My mothers mothers friends dog came from Spain and so it is
dear to my heart. I visit there as much as I can to become one with the earth
and the soil and the paella.
I like to stay on my own so that I can be on my own.
That means that I can listen to the noises of the chickens, which I love. They
remind me of my mother because she used to like Roast Chicken for dinner on a
Sunday. That is from my English side.
But from my Spanish side I like the siestas in the afternoon. Vita has learned
this from me and always has a nap at Atlantis High. Violet never understands that
she simply has to lie down after lunch and that she has to sleep for a few hours.
It is not Vitas fault that the stupid school system means that she wakes
up when everyone has left for the day. If they made all the kids have siestas
then they might be much happier than they are now. And if they are happy then
they will learn.
Anyway, after my siesta in Spain I get up and have a swim. It is so warm in the
water there and there are no sharks swimming near your toes. And no Beanie either
he always gets in the way when I try to swim in Sunset Cove.

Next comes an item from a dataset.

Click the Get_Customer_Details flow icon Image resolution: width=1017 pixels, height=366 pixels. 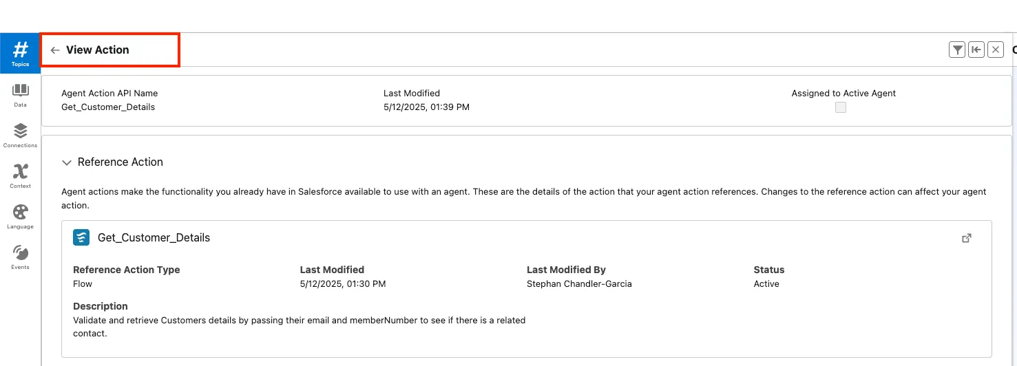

After my swim I sit on my balcony and let the sunshine dry my hair while I read
a book by Federico Garcia Lorca. Then I get ready for the evening.

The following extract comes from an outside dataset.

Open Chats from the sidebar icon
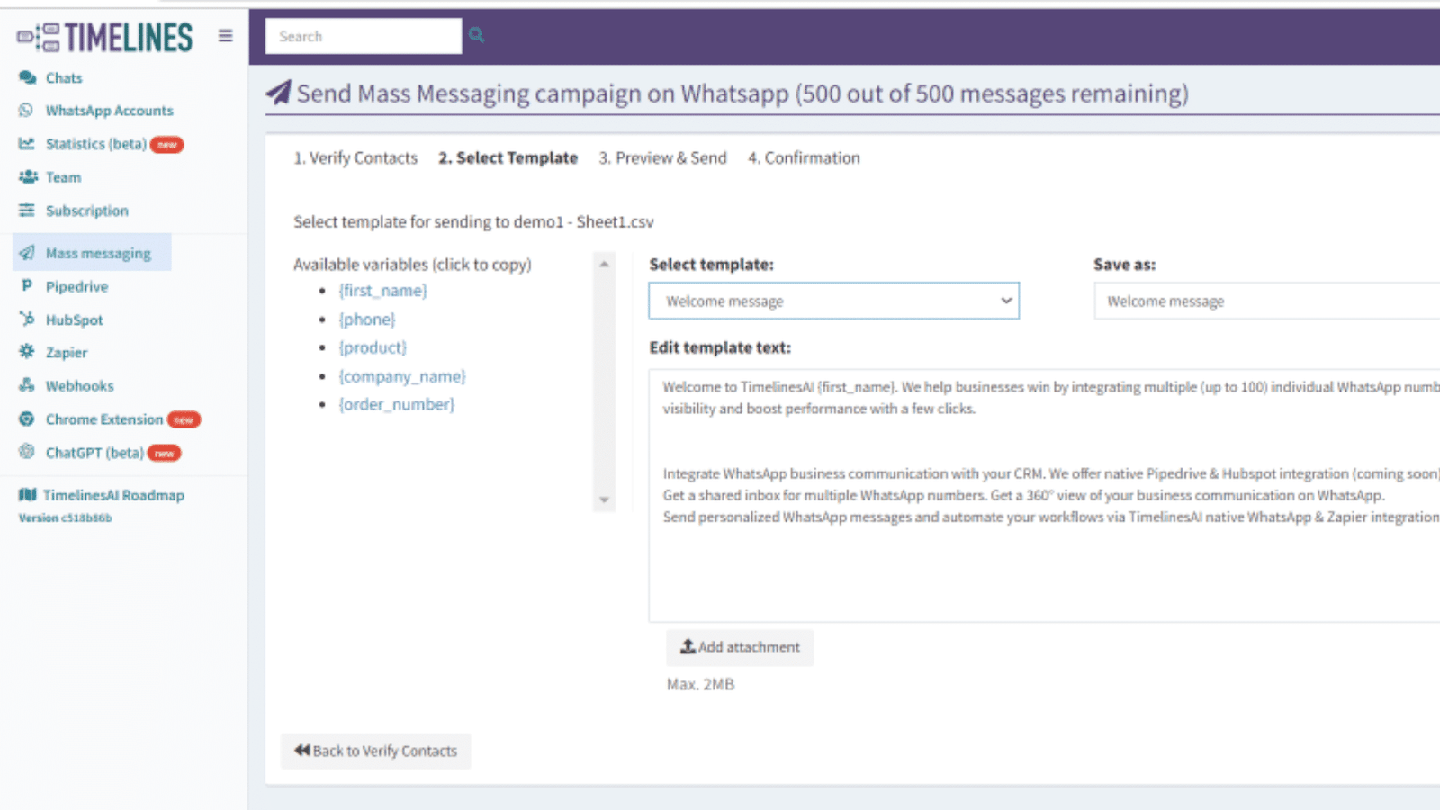Screen dimensions: 1440x810 point(27,78)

In Spain people eat their dinner at about 9 oclock. They meet together and
have a very slow dinner. There are lots of tapas, which are little dishes of food
that you can share with others. Only I do not like to share.
Then I have some paella, which is seafood, and rice and it is really very tasty,
even though I am allergic to rice I like to eat the paella because that is what
all the locals eat and they would look at me strangely if I ordered a hamburger.
There is a lot of wine drunk with the dinner and a lot of laughter and stories.
The best stories are told by the old ladies who sit in their black clothes and
drip their paella into their wrinkled faces. They smile through missing teeth
and tell tales of the Flamenco and the gypsies. And of the way that the olives
tasted when they were young and you had to climb hills as big as Mount Everest
to catch an olive and that youngsters are so lucky today that all they have to
do is to reach out of their window and pluck an olive off a tree.